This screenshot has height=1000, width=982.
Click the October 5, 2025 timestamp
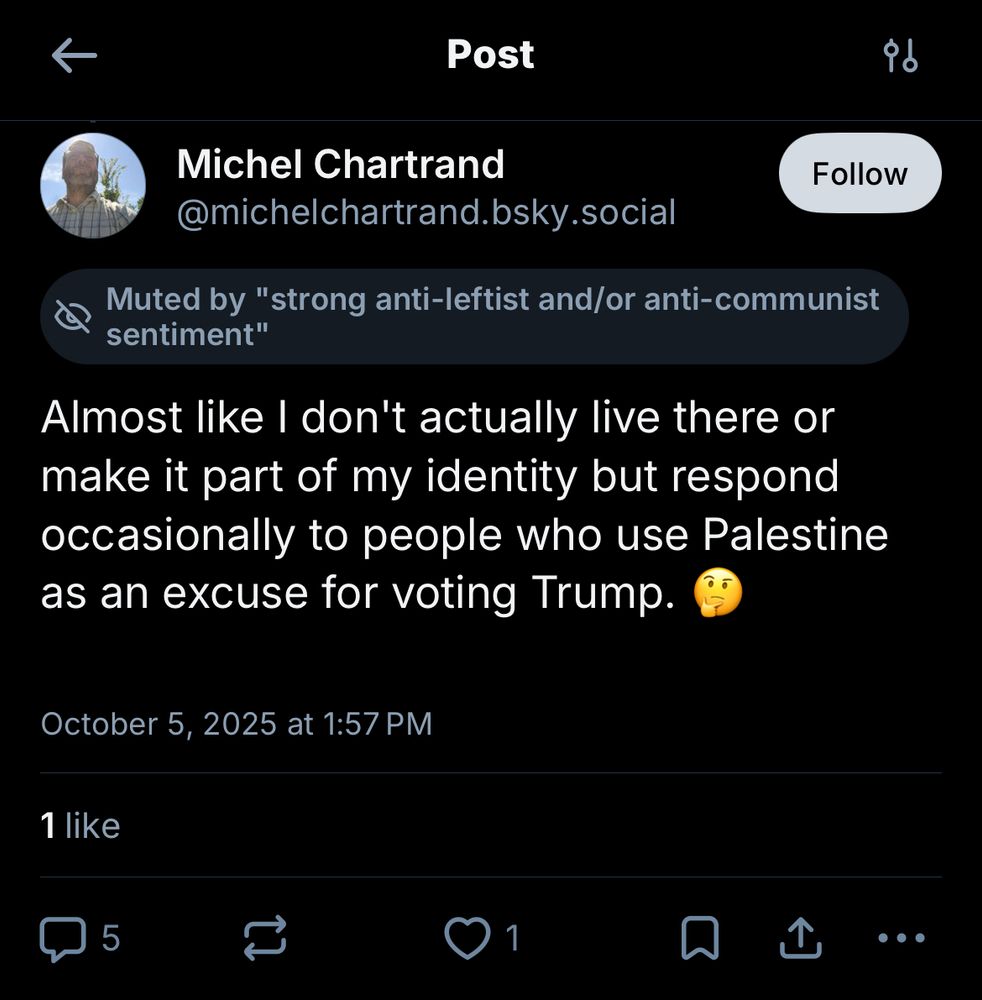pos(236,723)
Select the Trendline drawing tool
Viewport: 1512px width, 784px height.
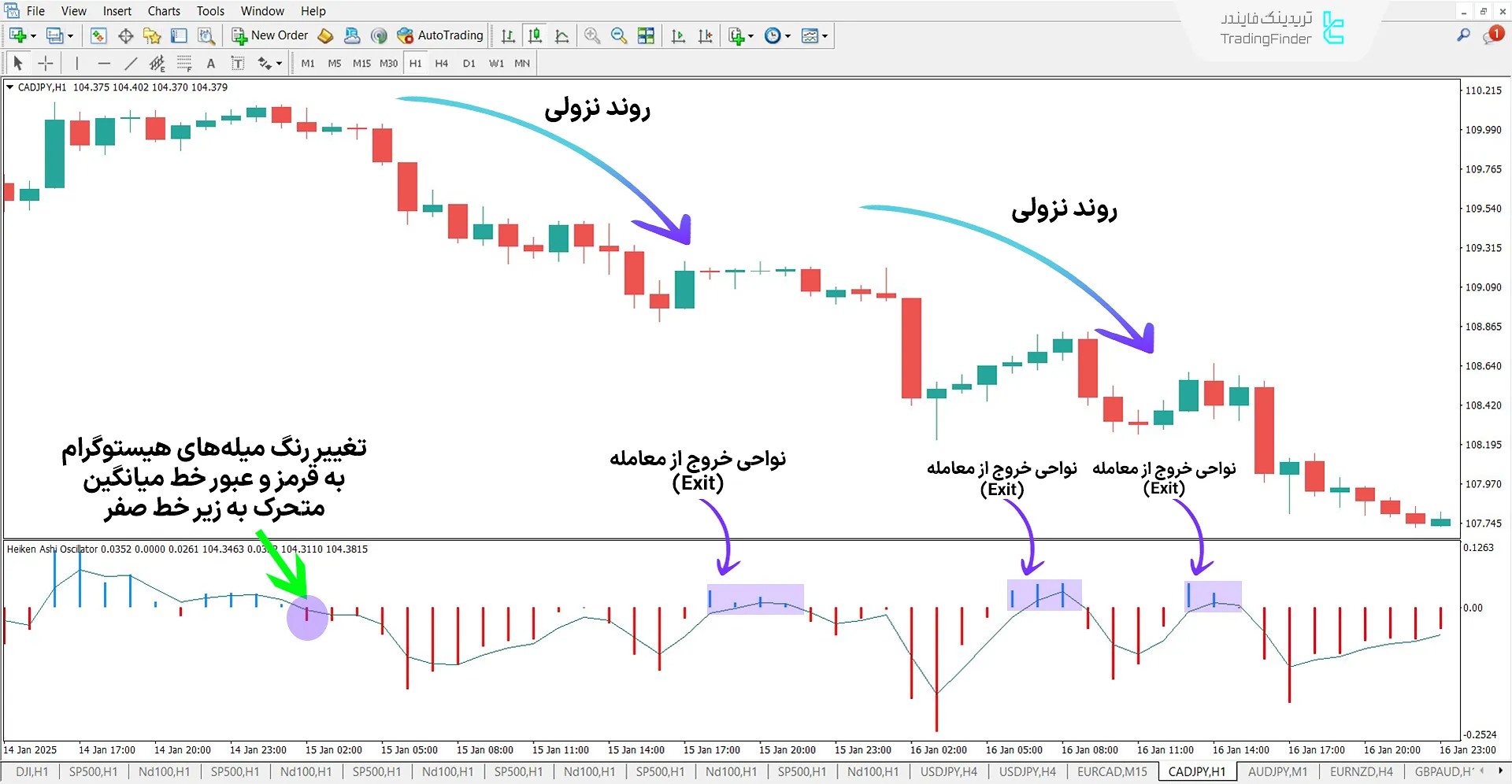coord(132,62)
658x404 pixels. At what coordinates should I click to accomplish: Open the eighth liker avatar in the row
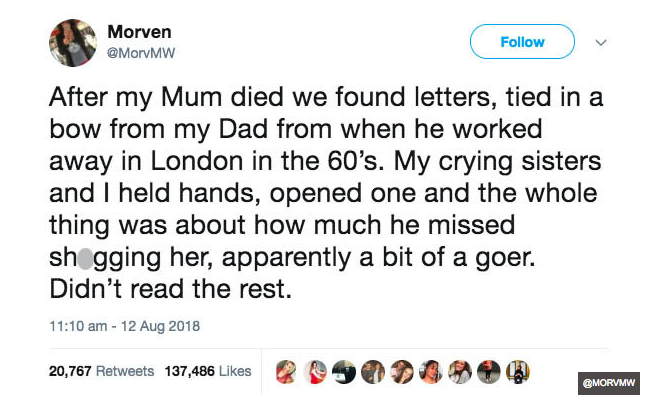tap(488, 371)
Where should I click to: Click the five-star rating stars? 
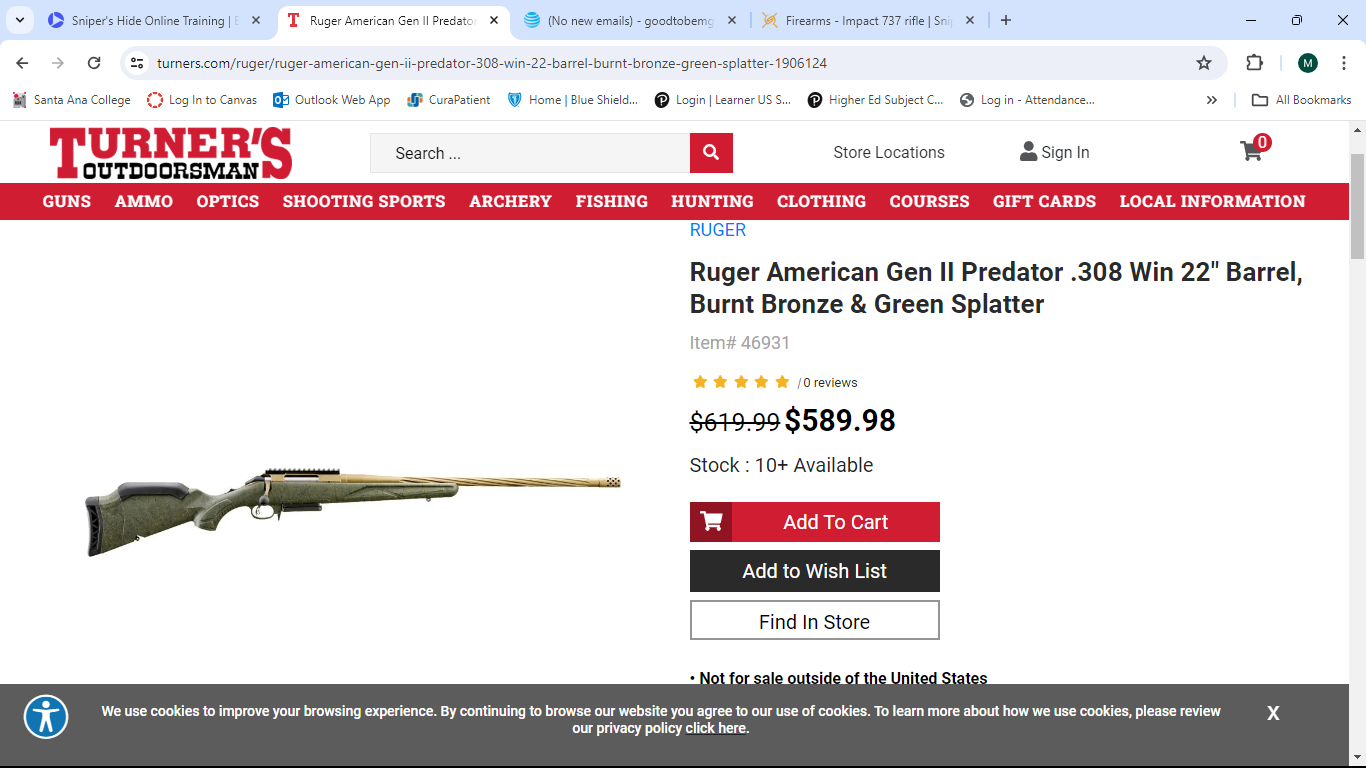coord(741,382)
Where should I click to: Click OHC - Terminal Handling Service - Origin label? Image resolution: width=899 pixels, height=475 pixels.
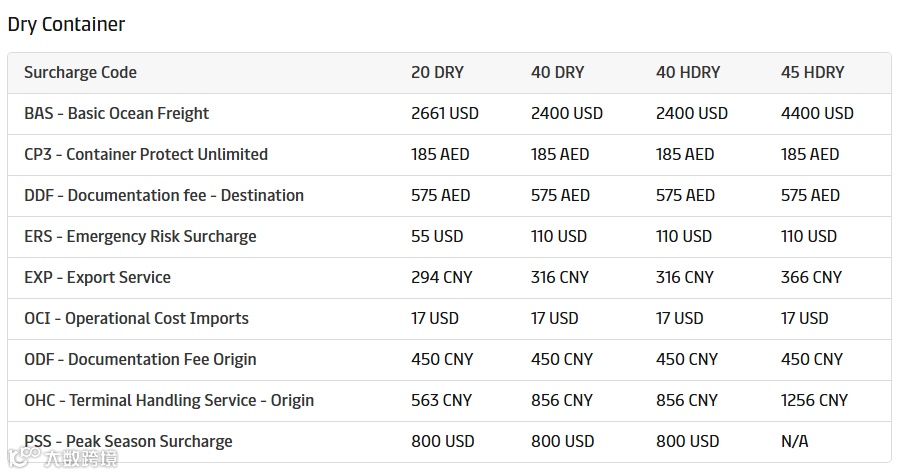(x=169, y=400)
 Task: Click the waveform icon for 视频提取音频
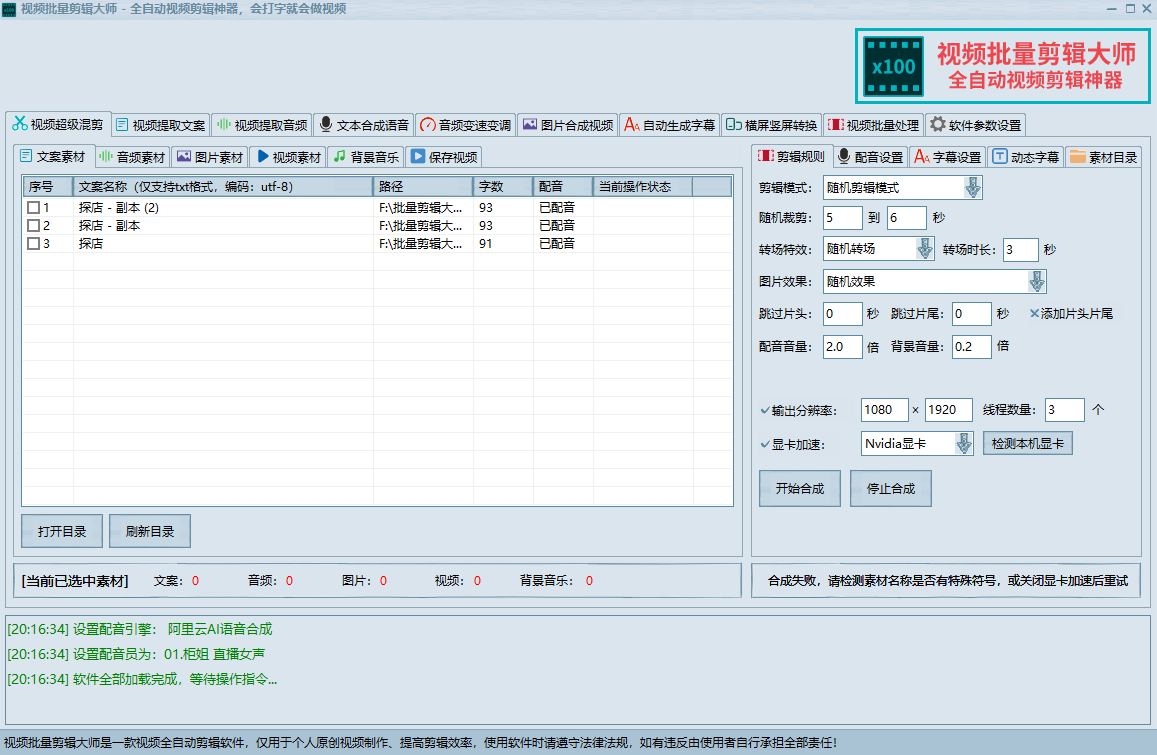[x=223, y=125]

====

Can you rewrite the stretch from the row containing "658x404 pixels. At" through the end of the rows in full, adding 104 to every coordinate in the answers? Leave out the pictures.

## [FINAL RESULT]
658x404 pixels. At what coordinates should I click to accomplish: Open the eighth liker avatar in the row
tap(592, 475)
Where should I click to: Click the five-star rating stars? 
coord(845,486)
Where should I click to: Click OHC - Terminal Handling Service - Origin label? Image resolution: width=899 pixels, height=475 pixels.
(x=273, y=504)
 Task: Click the waveform icon for 视频提取音频
[x=327, y=229]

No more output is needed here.